Brano fornito:
<<<<
3) Per quanto possa sembrare paradossale, in una situazione nella quale i limiti di ciascuno sono drammaticamente evidenti, si arrivano a negare anche i dati più elementari. Non si accetta che sia la realtà a dirmi qual è il mio sesso, quali siano le mie condizioni di salute, a misurare le mie abilità scolastiche… Si pianificano i figli come fossero un prodotto e non si esita a ricorrere all’utero in affitto o a qualunque manipolazione necessaria pur di arrivare a tutelare il diritto di avere un figlio. Si arriva a negare di essere creature, strutturalmente dipendenti, si pretende di manipolare la realtà scimmiottando il Creatore. La negazione della realtà diventa immediatamente violenza, perché non si concepisce che altri possano pensare in modo diverso e si arriva a imporre a tutti il pensiero unico dicendo come si deve parlare della vita della famiglia, del sesso e di tutte le altre tematiche “sensibili”. L’illusione di essere autonomi si tramuta ben presto in oppressione e l’ideologia diventa il nuovo idolo, ben più tirannico e dispotico del Dio che si è voluto rimuovere.

Da dove ripartire? Il danno è così profondo che solo ripristinando almeno un po’ di verità si può realisticamente sperare che, dopo la guerra, vi sia una ricostruzione. Nessuno possiede la verità, ma possiamo ammettere che la verità è prima di noi, più grande e duratura di noi, che noi possiamo esserne posseduti.

Senza questa inversione non c’è speranza. Millenni di storia possono testimoniarcelo con abbondanza e quest’esperienza plurisecolare ci dice che la speranza non potrà mai essere cancellata perché radicata nel cuore di ogni uomo. In termini positivi possiamo pensare: come uomo è come me e il bene mio coincide con il suo. Solo operando il bene posso pensare di migliorare al tempo stesso la mia situazione e quella degli altri. È il concetto di bene comune, fondamento della convivenza di ogni politica, che occorre rimettere a fondamento delle varie scelte.

A partire da queste radici è possibile rivisitare la politica, l’economia, la scuola e ogni aspetto della vita sociale. Mettendo al centro il bene comune la politica diventa servizio e non più occupazione del potere; l’economia torna a essere uno strumento per rispondere i nostri bisogni e non più una modalità per accumulare senza freni; la scuola ritorna al servizio degli studenti e non più un luogo dove i sindacati organizzano tutto in funzione dell’occupazione.

Man mano che le cose funzionano tutto diventa più facile, il merito torna giocare un ruolo importante e consente una mobilità sociale altrimenti impedita dalle corporazioni intente a difendere a spada tratta i loro privilegi.
>>>>
Consegna:
Prosegui il brano sul bene comune e sulla ricostruzione partendo da dopo la sua ultima frase. Il materiale non ha alcun ruolo in questo lavoro.

Dati grezzi:
<<<<
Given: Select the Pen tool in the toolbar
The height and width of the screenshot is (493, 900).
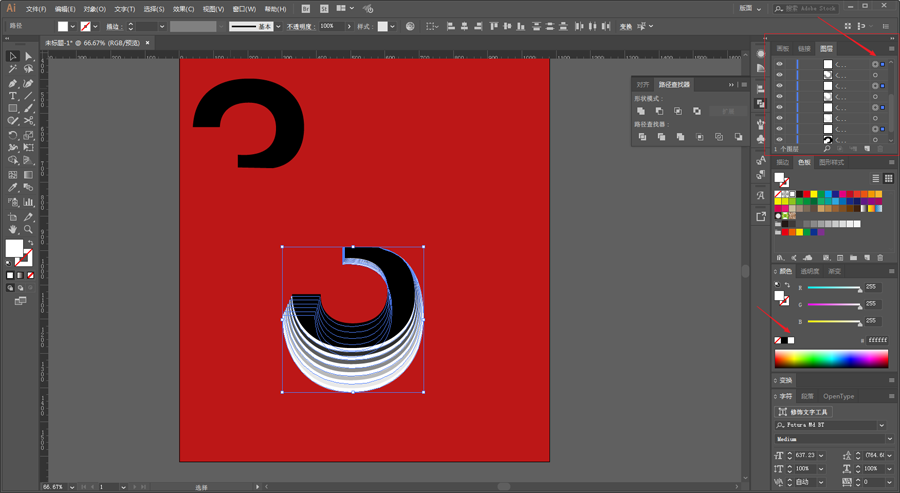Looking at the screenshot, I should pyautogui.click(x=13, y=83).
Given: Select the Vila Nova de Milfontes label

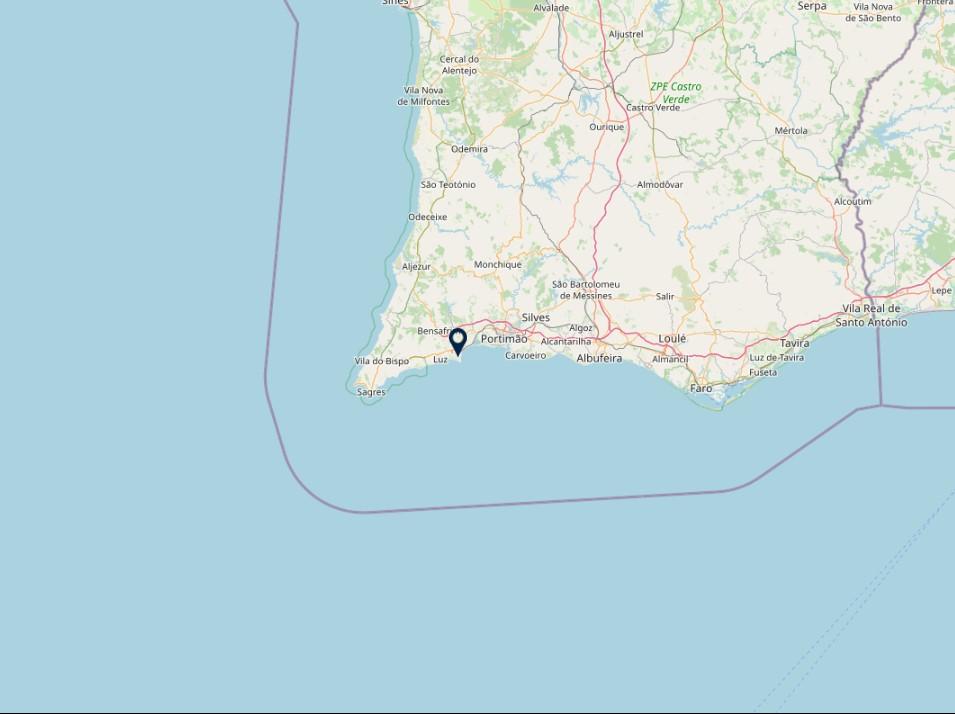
>>>>
Risposta:
In questa difficile situazione abbiamo la fortuna di avere un grandissimo esempio nella Chiesa cattolica. Mentre la stragrande maggioranza delle persone si affrettava a celebrarne l’irrilevanza, ecco una sequenza di tre papi che hanno saputo rivitalizzarla mettendo al centro la verità. Giovanni Paolo II ha fatto crollare un regime oppressivo spalancando le porte a Cristo e alla sua verità. Benedetto XVI ha saputo coniugare Fede e Ragione, mostrandone il nesso inscindibile e accettando di sottoporre a verifica tutte le conoscenze. Francesco ripropone con la sua testimonianza la verità dell’esperienza e il predominio del reale sull’ideologia.

Oggi la Chiesa conosce un nuovo slancio perché non si arrocca in difesa, ma si apre alla verifica e all’incontro, attraverso tutte le possibili circostanze. Questa non facile trasformazione, che nel suo linguaggio si chiama conversione, è l’esempio luminoso di quanto il mondo deve fare se vuole uscire dai disastri e iniziare una vera pacificazione. Iniziare a vivere e ricomporre brandelli di umanità, come fecero i monaci quando l’Impero Romano stava andando in rovina, è il modo migliore per una vita degna di essere vissuta.

La variante è che oggi, come ci insegna Papa Francesco, deve essere portata in tutte le periferie perché la verità, se è tale, è per sua natura diffusiva. Oggi viviamo una crisi profonda che rischia di mettere in forse molte delle certezze conquistate nel passato, ma abbiamo un luminoso esempio che ci indica come, facendo leva sulla verità, tutto sia possibile.

Alla fine di un anno difficile non solo abbiamo fondate ragioni per sperare, ma abbiamo anche chiare indicazioni del percorso da seguire, se vogliamo, dopo la guerra, iniziare una vera ricostruzione.